このように、あらゆる領域でブランドは時代の空気感を敏感に捉えて的確に反応しており、そして、どのような状況であっても、自分たちらしくあろうとする方法を見出しているという。

具体的には、他のブランドに呼びかけて米国女子サッカーへの投資を推進したり、あるいは男子と女子のサッカーイベントに対するキャンペーン支出を同レベルにすることを目指すなど、ブランドは常にファンの立場に寄り添い続けている。そしてもちろん、今回のワールドカップもその例外ではないとのことだ。

トレンド3:同じ試合でも新しいフォーマットで

ブランドは、ワールドカップのような大規模なイベントを利用したマーケティングにおいては、人々に上質なコンテンツへの独占的なアクセスを提供し、リアルタイム・エンゲージメントを生み出すことがカギとなることを理解しているという。

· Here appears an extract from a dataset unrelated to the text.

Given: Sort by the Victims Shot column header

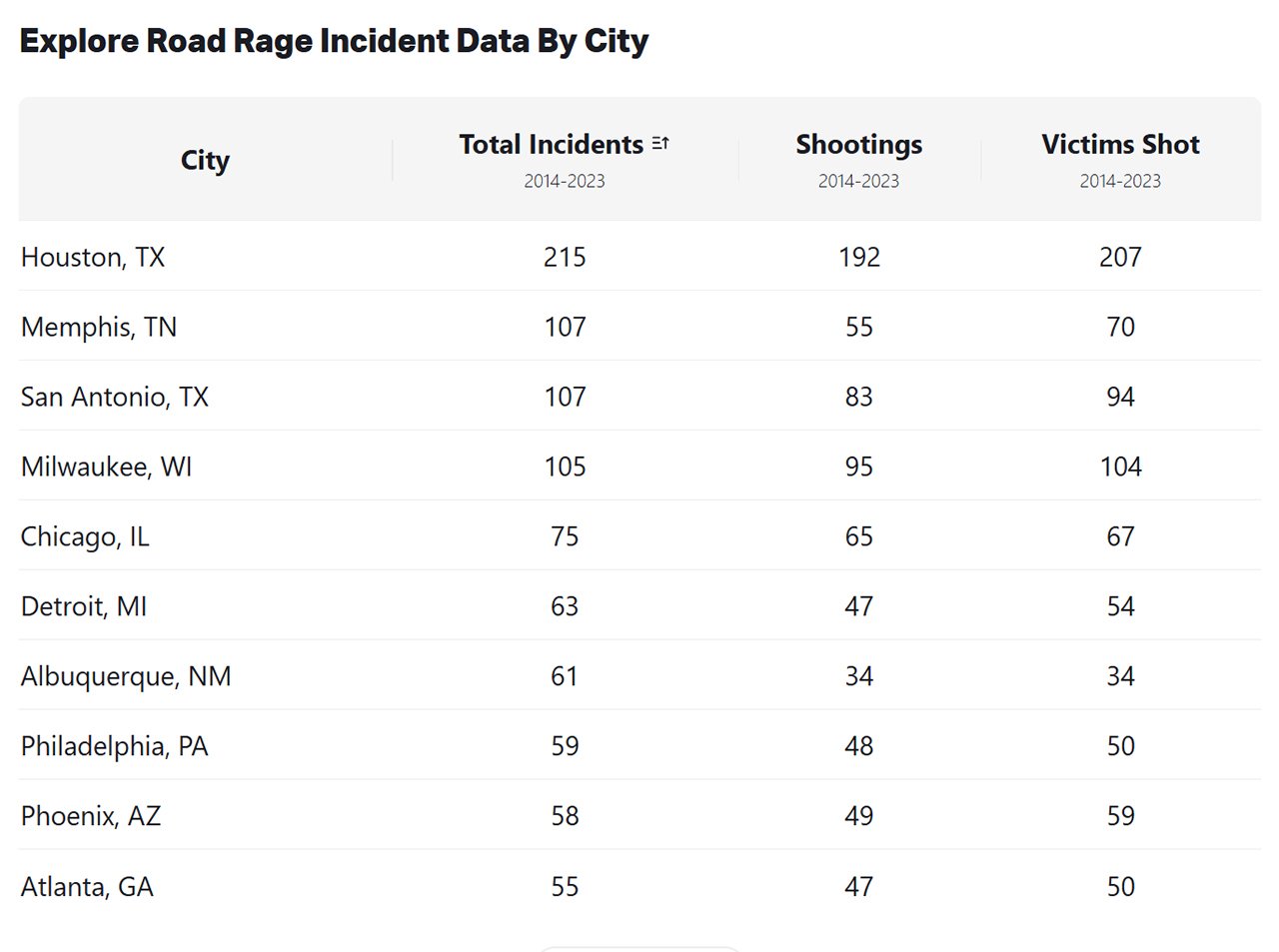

今年ブランドは、過去から学んだ経験を今回のワールドカップに反映し、Twitter上でのクリエイティブな表現や人々との意味のあるつながりを構築するための以下のような新たなツールを導入予定。

●オーディオ:
Twitterスペースはブランドにとって、大規模なカルチャーイベントやできごとに関連したライブオーディオ体験を介してファンのエンゲージメントを獲得するまったく新しいメディアとなっている。今後ブランドは、イベント開催期間中のスポーツ選手や著名人を起用したオーディオ上でのキャンペーンがさらに増え、ファンに臨場感あふれる体験を提供していくとのことだ。

●コマース:
Twitterライブショッピングは、ブランドが注目度の高い瞬間や状況を捉えたマーケティング活動を行うことを可能にし、エンタテイメントとショッピングを一つの体験に融合したものとなっている。たとえばウォルマートはNFLでの注目の一戦の直前に、NFL伝説の選手をTwitterライブショッピングに登場させ、P&Gのシェービングブランド「Gillet Lab」をプロモーション。
今回のワールドカップでもこれと同様にブランドは、画面の前でサッカーの興奮に浸っているオーディエンスに対して、伝説のサッカー選手を起用したプロモーションをリアルタイムで展開しながらプロダクト・エクスプローラー広告とコレクション広告による製品紹介のようなことが可能になるとのことだ。

●クリエイティブな表現:
今年Twitterは、インタラクティブテキストやブランドいいね(利用者がTwitterのいいねボタンを押した際にカスタムアニメーションを表示する広告機能)などの一連の新しい広告フォーマットを発表した。
これらの多次元的でフレキシブルな広告フォーマットはTwitter上で全画面表示され、広告主はタイムライン上で強力に利用者の興味を惹きつけ、エンゲージメントする効果を期待できるとのことだ。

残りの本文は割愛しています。